What I saw when I read the Labour manifesto for this election was an opportunity for me to express my support for policies of respect and hope for making a society in which people can live less fearfully, and in greater trust of each other.

Because I love my brother, I don't want him to lose his seat tonight, and because I love the people I know who are struggling within the NHS, education and other public services, I don't want him to win it.  Living with contradiction is a life's work, but in the end, I have voted Labour.  Democratic principles allow me to be true to myself, and still love people with whom I disagree. 

In the end, when we vote, most of us are simply people doing what we think is best at a particular moment in history.  Most of the rest: all the ridicule, name-calling and shaming of each other - behaviour which the best and wisest politicians avoid - is humbug.




Wednesday, 31 May 2017

I Outlive My Mother

I've just worked out the number of days my mother lived.  It's 19,166.  I then worked out the number of days I've been alive.  As of today, it's 19,166. When the identical number popped onto the screen, I felt momentarily ... well ... weird.

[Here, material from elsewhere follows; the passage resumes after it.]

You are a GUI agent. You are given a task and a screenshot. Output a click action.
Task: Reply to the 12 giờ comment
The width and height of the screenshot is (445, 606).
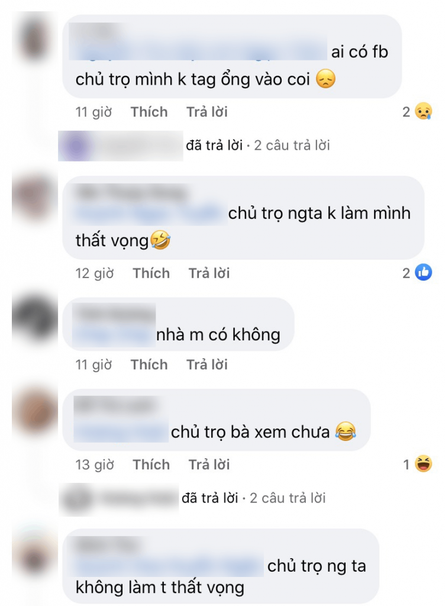(x=209, y=273)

19,166 days is approximately fifty-two-and-a-half years.

I've never calculated the number of days anyone's lived before.  To do it, I used my favourite search engine and entered 'calculate the number of days between two dates' and found timeanddate.com (should you ever feel the need to do the same).

And why did I do this today?  It's not as if my home is clean and tidy, and I have finished writing all the poems I want to write, and that novel, and sorted out all the bags and boxes still languishing in my loft since my move last year.  It's not as if I had nothing else to do. 

How I got to this point is this:


Walking back home this morning, my younger son pointed out a sign in Shrewsbury town centre for the Race for Life.  "You could do that, Mum," he said.  When we got home, I signed up for it, and, as part of that, Cancer Research created a sponsorship page for me.  I thought of the people I know who've died from cancer, and those who've lived through it, and those living through it, and of one  friend in particular.  And I thought of my mother who died of breast cancer, and because I've had some awareness that I'm approaching fifty-two-and-a-half, and because I've got a day off work, and because I am very creative when it comes to putting off housework, I've been idling around on my laptop and in my musings.


From there, where I've got to is this - that the significance of the 19,166 days I've lived equalling, for this day only, the number of days my mother lived is about the alignment of some things.

What aligned today is significant but not because of that number.  It's more to do with my son encouraging me to take up the parkrun; his interest in my progress; our going shopping on a day in half term; our walking back a particular route because of the particular shopping he wanted to do; his noticing the Race for Life advertisement; his prompting me to sign up for the run.

The alignment is to do with the love we and his big brother share, and within all that, our particular love for music - a love he'd also have shared with my mother, a pianist, whom he never met, but whose material substance somehow shines through him in a way that belongs only to him every time his fingers, long as hers were, play over the piano keys, and every time he smiles his smile, which, like hers, is a bright shaft of sunlight illuminating and soothing whatever any day's sadnesses might be.